Social health networks might just change all that. Dr. Jan Gurley, writing on SFGate, had a great post a couple of weeks ago on the effects we can expect to see with healthcare gamification. She wrote about Mindbloom, a website in beta with about 15000 users, whose CEO wants us to not “run away from something” but to want to run towards good health. To achieve that, Mindbloom has devised a game around the a tree of life, where the actions you report (positive health related changes based on commitments you made), get transformed into virtual rain for the tree, which in turn helps it grow. You can use your good deeds to purchase seeds and raindrops for your friends, and you can collectively inspire one another . Dr. Gurley calls it the Farmville of Health, but yeah, it is pretty similar to those virtual pets (fish, gerbil) you could raise in the early 2000s. As inspiring as this is supposed to be, I can totally imagine someone gaming the system by reporting that they ate a piece of fruit when they didn’t. I think the Achilles Heel of this idea is its reliance on self-reporting. It also veers Chicken Soup for the Soul-ish and that is not really everyone’s cup of tea.
One of the more interesting pieces of nuggets in Dr. Gurley’s post was about how working towards a collective goal as a group helps one travel farther than one would on one’s own (she cites religion, tai-chi in the park and Alcoholics Anonymous as examples of real life social networks that can affect positive behavioral change). The companies Dr. Gurley cites in her blog support this thesis.

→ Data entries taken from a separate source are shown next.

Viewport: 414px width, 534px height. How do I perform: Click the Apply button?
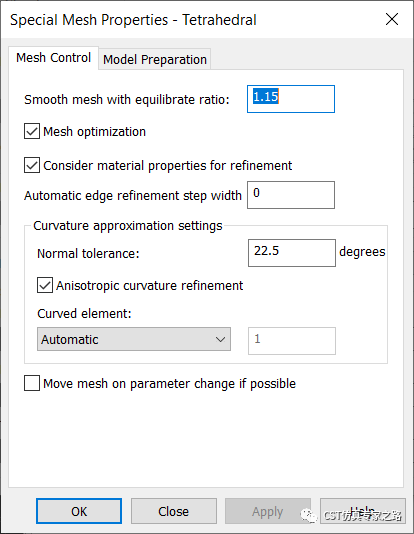[x=268, y=511]
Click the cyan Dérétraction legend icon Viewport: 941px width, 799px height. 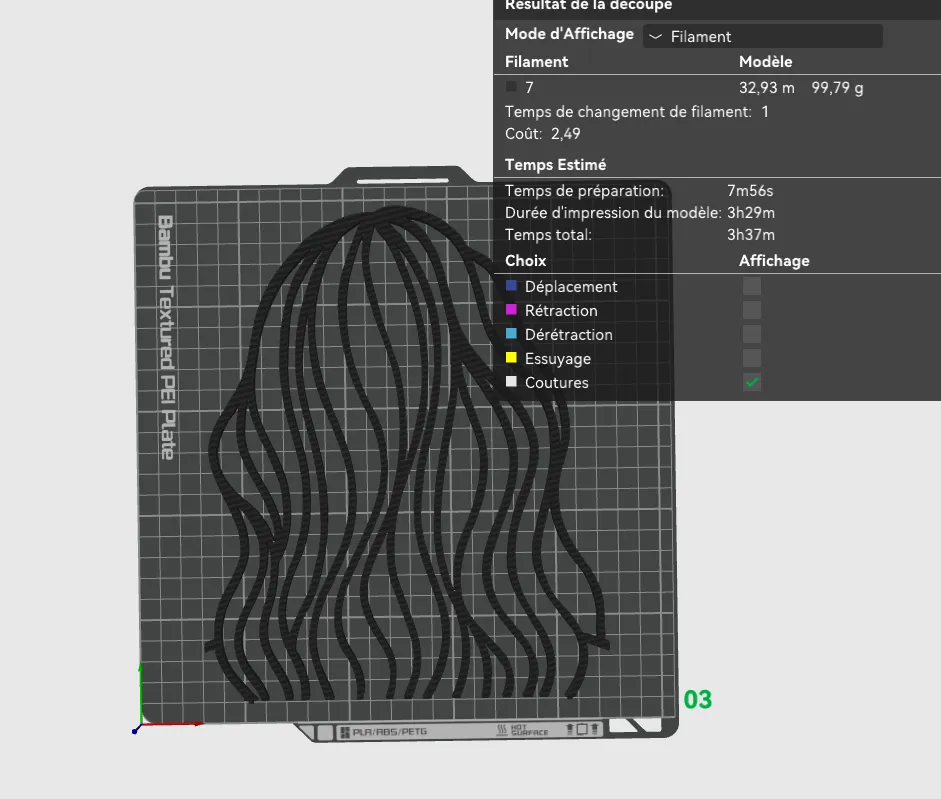click(x=512, y=334)
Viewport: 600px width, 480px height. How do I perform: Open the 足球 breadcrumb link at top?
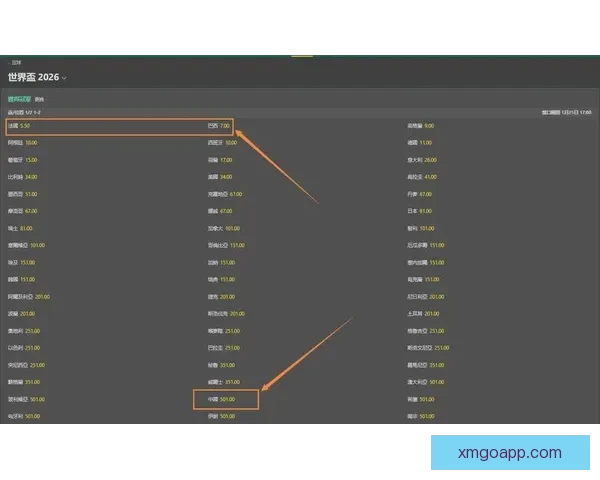(17, 63)
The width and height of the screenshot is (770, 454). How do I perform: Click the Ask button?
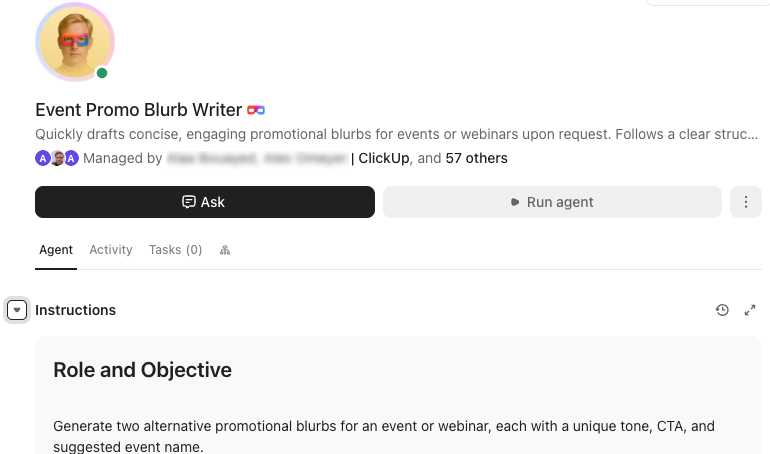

Startup Zamzee keeps kids motivated to move by giving them points for ANY movement they make. The referral rates for Zamzee were as high as 50%, and soon involved original participants’ parents and friends. Livn.it figured that while people fall off the change bandwagon very soon, they would also climb back on if the distance between the ground and the wagon was close enough. A company called Shapeup let people form teams to lose weight, increase exercise or walking. Apparently the game went viral in Rhode Island where 10% of the population participated. Shapeup also creates social health networks for employers. Now, these are programs I would love to know more about.